The surest sign of a mediocre movie is when secondary characters don’t change. In “Maleficent,” then fairies guarding Sleeping Beauty never change and Sleeping Beauty never changes either. In “Hercules,” there’s a whole group of characters supporting Hercules, yet they never change and you never really get to know any of them. There’s a woman archer who’s a dead shot with a bow and arrow, yet she remains the same person from beginning to the end. Even worse, we have no idea what she wants. Her whole purpose in the movie is to hang around, help Hercules, and kill bad guys in slow motion. While interesting, it’s ultimately pointless.
Your hero absolutely must change. Then your secondary characters must change too.

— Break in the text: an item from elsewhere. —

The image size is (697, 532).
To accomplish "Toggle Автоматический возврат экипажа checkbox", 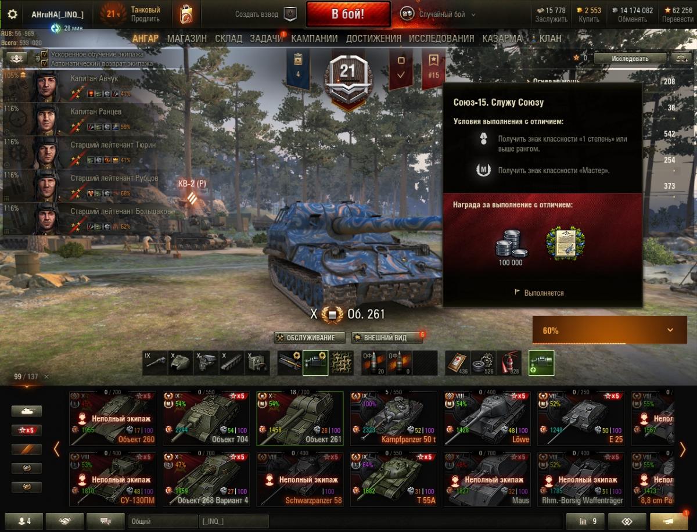I will [45, 63].
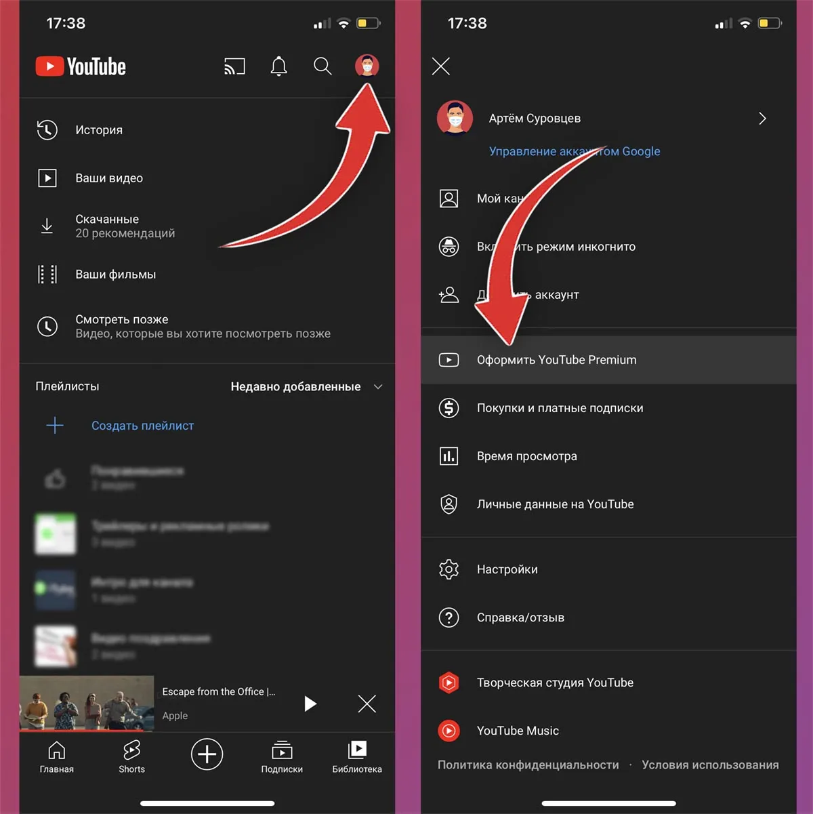Open Настройки gear settings

pos(608,569)
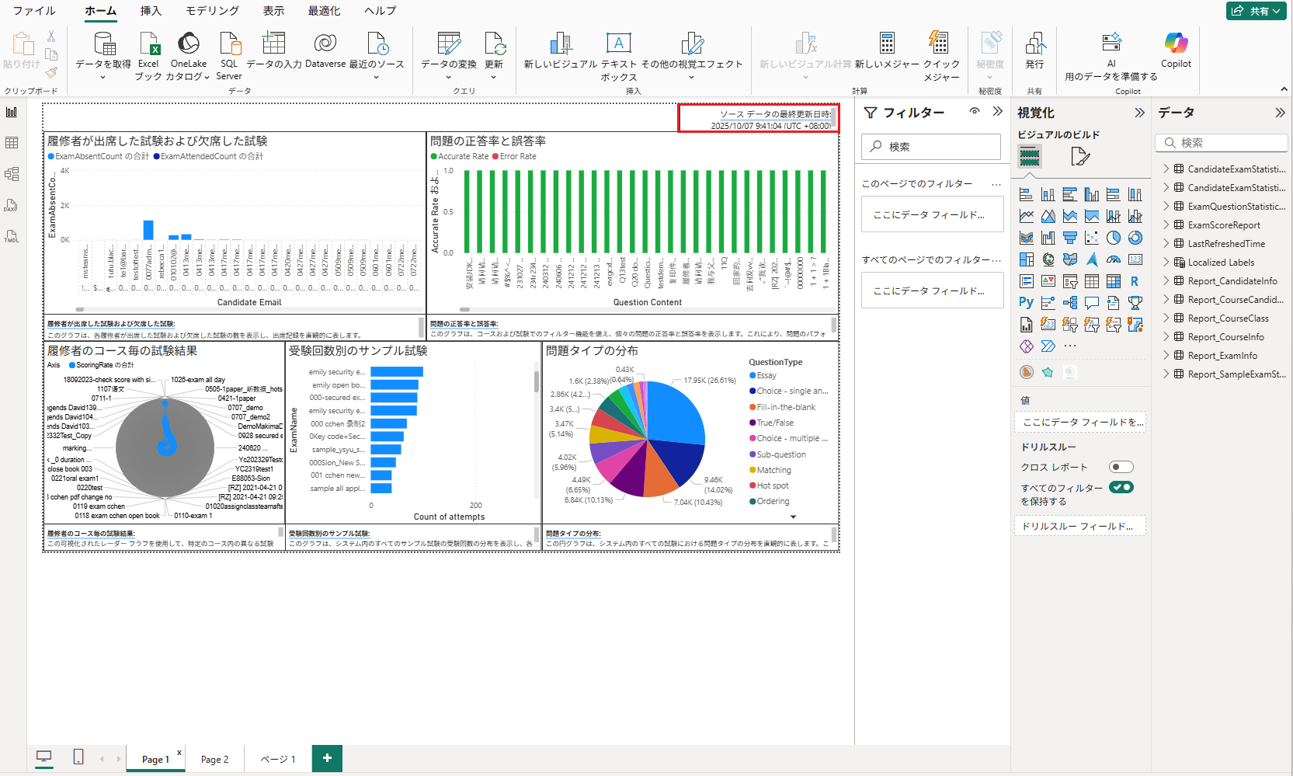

It’s not enough to make them change. You also need to make us care about them. In “Hercules” one secondary character does change. He leaves with all the gold but magically returns to help Hercules in the end. This return is similar to Hans Solo returning to help Luke in “Star Wars.” The difference is that we got to know and like Hans Solo over time, but we don’t get to know anything about this other secondary character in “Hercules.” He’s just one of many secondary characters hanging around Hercules and because there are so many secondary characters hanging around him, we never get to know any of them as more than cardboard figures who kill bad guys in cool ways in slow motion.
The villain in “Hercules” is also poorly defined. Think of Darth Vader in “Star Wars” and you get to see plenty of his actions so you can see how deadly he can be. In “Hercules,” we see little of the main villain and don’t see much of his power other than his ability to order armies around to attack people. Because we don’t get to know the villain that well, he’s not much of a threat to Hercules in the end since we don’t have any kind of emotional bond with the villain.
Watch “Star Wars” and you see so much of Darth Vader that you can’t help but fear him. Watch “Die Hard” and you see how Hans the terrorist leader is so clever and ruthless that you can’t help but fear him. Then watch “Hercules” and the villain rarely appears so when he does, you don’t really care if he wins or loses because he’s just another anonymous bad guy getting in the way.
To make us care about the secondary characters, they have to change and we have to spend time getting to know them. For your villain, we must get to know what motivates them and what deadly power they have so we’re emotionally invested when the hero confronts the villain in the end. With mediocre movies like “Hercules” and “Maleficent,” the secondary characters don’t change and the villain is rarely seen so the final battle with the villain becomes all action and no emotion, which leaves the action feeling empty and meaningless.
Change is crucial. Getting to know characters is also crucial. Don’t clutter your screenplay with too many secondary characters or else you won’t have time to let us know any of them. The less we know about secondary characters who don’t change, the less we’ll care about them and the overall story as well.